[PATCH RFC 18/35] io_uring/zcrx: remove "struct io_copy_cache" and one nth_page() usage

David Hildenbrand posted 35 patches 1 month, 1 week ago
There is a newer version of this series
[PATCH RFC 18/35] io_uring/zcrx: remove "struct io_copy_cache" and one nth_page() usage
Posted by David Hildenbrand 1 month, 1 week ago
We always provide a single dst page, it's unclear why the io_copy_cache
complexity is required.

So let's simplify and get rid of "struct io_copy_cache", simply working on
the single page.

... which immediately allows us for dropping one "nth_page" usage,
because it's really just a single page.

Cc: Jens Axboe <axboe@kernel.dk>
Signed-off-by: David Hildenbrand <david@redhat.com>
---
 io_uring/zcrx.c | 32 +++++++-------------------------
 1 file changed, 7 insertions(+), 25 deletions(-)

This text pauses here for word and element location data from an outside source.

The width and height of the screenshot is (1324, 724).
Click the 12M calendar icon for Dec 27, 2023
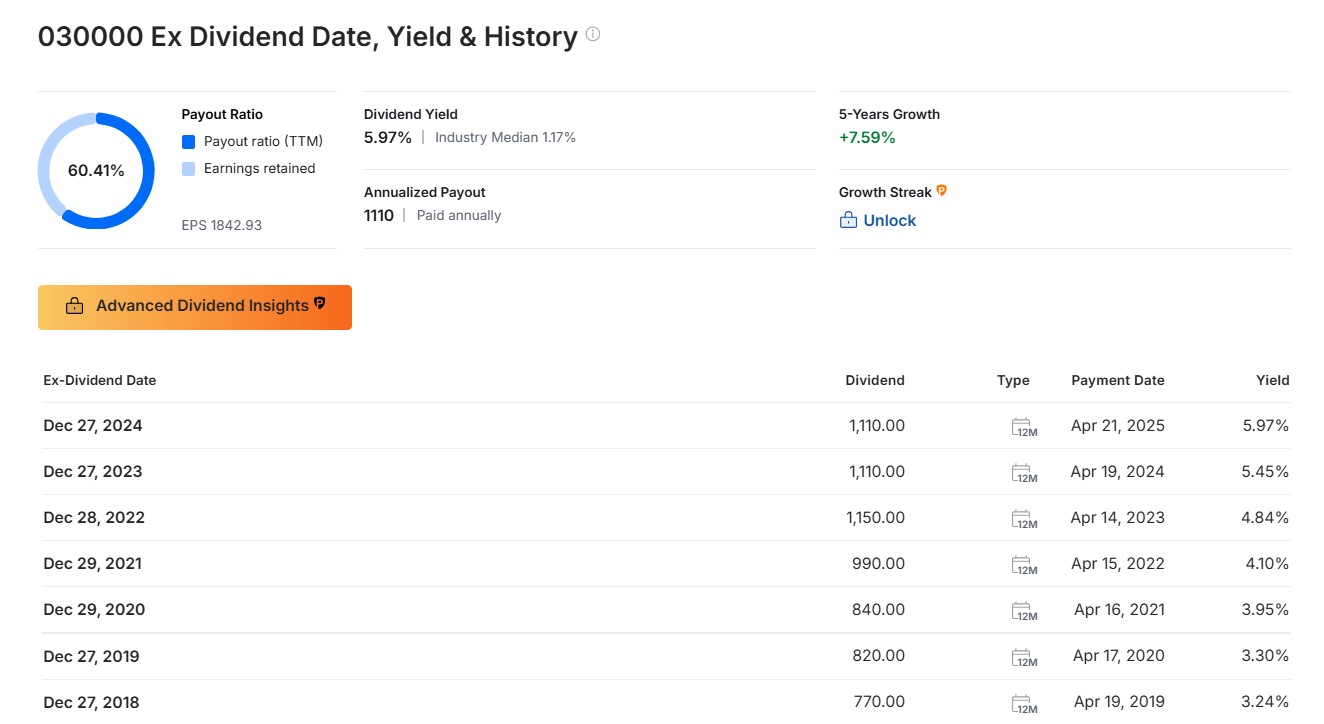coord(1022,473)
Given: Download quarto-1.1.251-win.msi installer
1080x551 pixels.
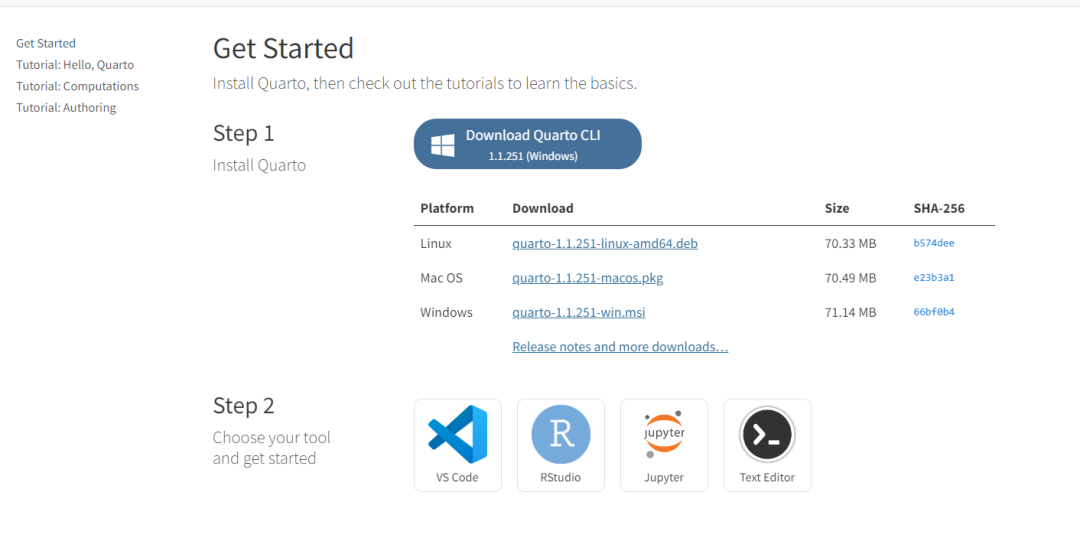Looking at the screenshot, I should pos(578,312).
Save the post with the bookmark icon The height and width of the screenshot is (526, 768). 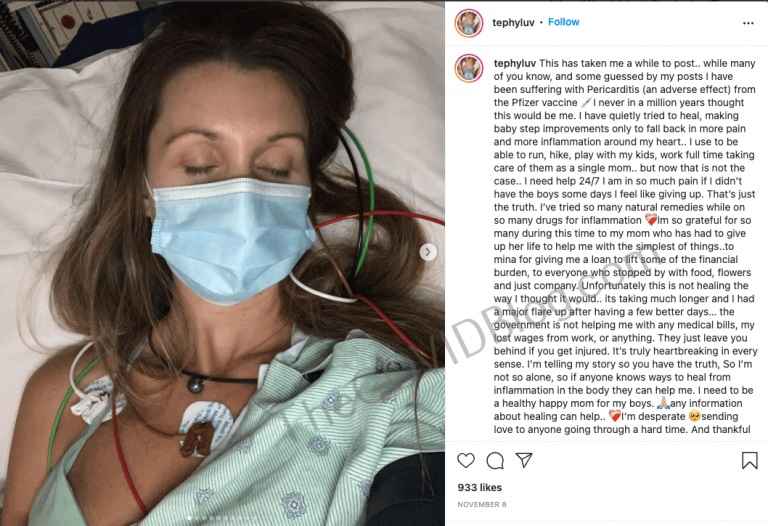[749, 460]
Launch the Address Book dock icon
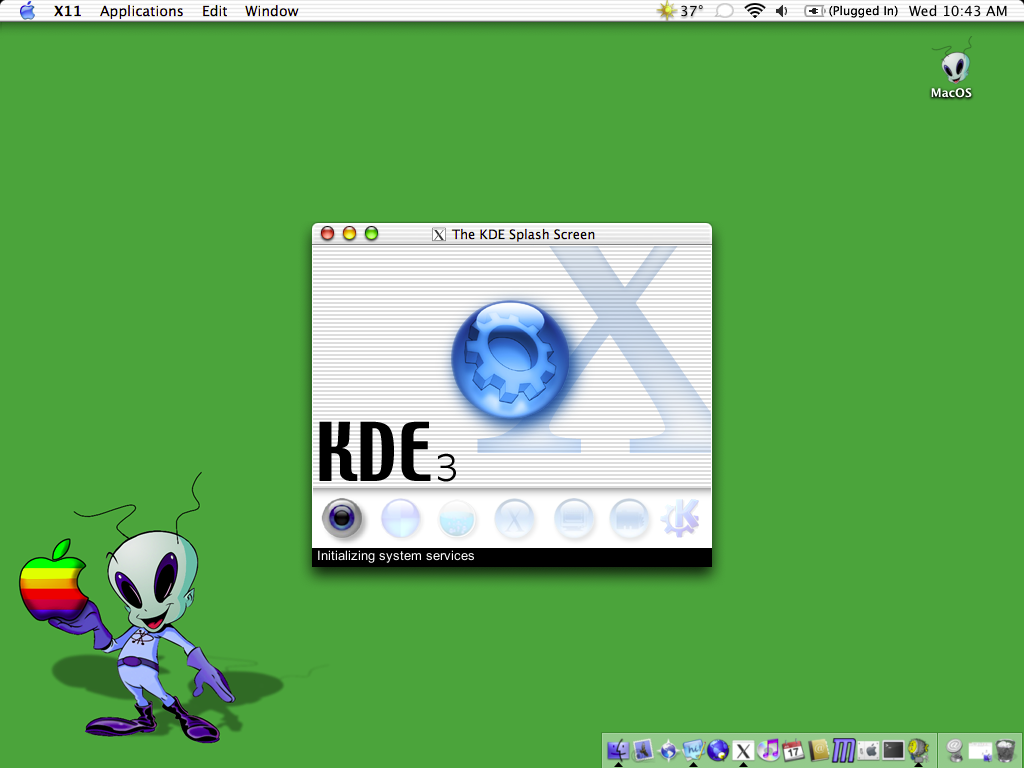The width and height of the screenshot is (1024, 768). coord(818,750)
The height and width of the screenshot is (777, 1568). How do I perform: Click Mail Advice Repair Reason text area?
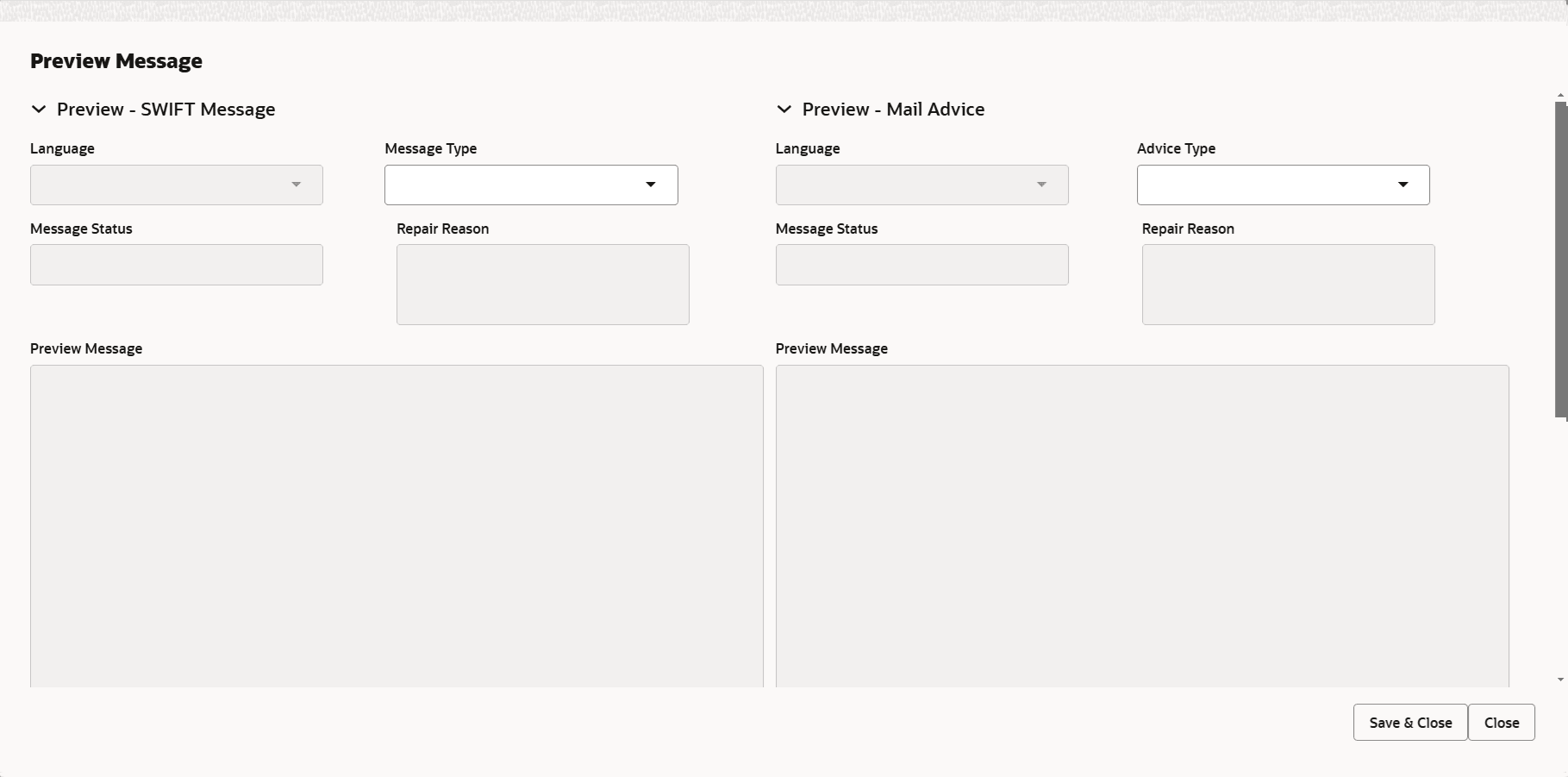tap(1289, 285)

diff --git a/io_uring/zcrx.c b/io_uring/zcrx.c
index e5ff49f3425e0..f29b2a4867516 100644
--- a/io_uring/zcrx.c
+++ b/io_uring/zcrx.c
@@ -954,29 +954,18 @@ static struct net_iov *io_zcrx_alloc_fallback(struct io_zcrx_area *area)
 	return niov;
 }
 
-struct io_copy_cache {
-	struct page		*page;
-	unsigned long		offset;
-	size_t			size;
-};
-
-static ssize_t io_copy_page(struct io_copy_cache *cc, struct page *src_page,
+static ssize_t io_copy_page(struct page *dst_page, struct page *src_page,
 			    unsigned int src_offset, size_t len)
 {
-	size_t copied = 0;
+	size_t dst_offset = 0;
 
-	len = min(len, cc->size);
+	len = min(len, PAGE_SIZE);
 
 	while (len) {
 		void *src_addr, *dst_addr;
-		struct page *dst_page = cc->page;
-		unsigned dst_offset = cc->offset;
 		size_t n = len;
 
-		if (folio_test_partial_kmap(page_folio(dst_page)) ||
-		    folio_test_partial_kmap(page_folio(src_page))) {
-			dst_page = nth_page(dst_page, dst_offset / PAGE_SIZE);
-			dst_offset = offset_in_page(dst_offset);
+		if (folio_test_partial_kmap(page_folio(src_page))) {
 			src_page = nth_page(src_page, src_offset / PAGE_SIZE);
 			src_offset = offset_in_page(src_offset);
 			n = min(PAGE_SIZE - src_offset, PAGE_SIZE - dst_offset);
@@ -991,12 +980,10 @@ static ssize_t io_copy_page(struct io_copy_cache *cc, struct page *src_page,
 		kunmap_local(src_addr);
 		kunmap_local(dst_addr);
 
-		cc->size -= n;
-		cc->offset += n;
+		dst_offset += n;
 		len -= n;
-		copied += n;
 	}
-	return copied;
+	return dst_offset;
 }
 
 static ssize_t io_zcrx_copy_chunk(struct io_kiocb *req, struct io_zcrx_ifq *ifq,
@@ -1011,7 +998,6 @@ static ssize_t io_zcrx_copy_chunk(struct io_kiocb *req, struct io_zcrx_ifq *ifq,
 		return -EFAULT;
 
 	while (len) {
-		struct io_copy_cache cc;
 		struct net_iov *niov;
 		size_t n;
 
@@ -1021,11 +1007,7 @@ static ssize_t io_zcrx_copy_chunk(struct io_kiocb *req, struct io_zcrx_ifq *ifq,
 			break;
 		}
 
-		cc.page = io_zcrx_iov_page(niov);
-		cc.offset = 0;
-		cc.size = PAGE_SIZE;
-
-		n = io_copy_page(&cc, src_page, src_offset, len);
+		n = io_copy_page(io_zcrx_iov_page(niov), src_page, src_offset, len);
 
 		if (!io_zcrx_queue_cqe(req, niov, ifq, 0, n)) {
 			io_zcrx_return_niov(niov);
-- 
2.50.1
Re: [PATCH RFC 18/35] io_uring/zcrx: remove "struct io_copy_cache" and one nth_page() usage
Posted by Pavel Begunkov 1 month, 1 week ago
On 8/21/25 21:06, David Hildenbrand wrote:
> We always provide a single dst page, it's unclear why the io_copy_cache
> complexity is required.

Because it'll need to be pulled outside the loop to reuse the page for
multiple copies, i.e. packing multiple fragments of the same skb into
it. Not finished, and currently it's wasting memory.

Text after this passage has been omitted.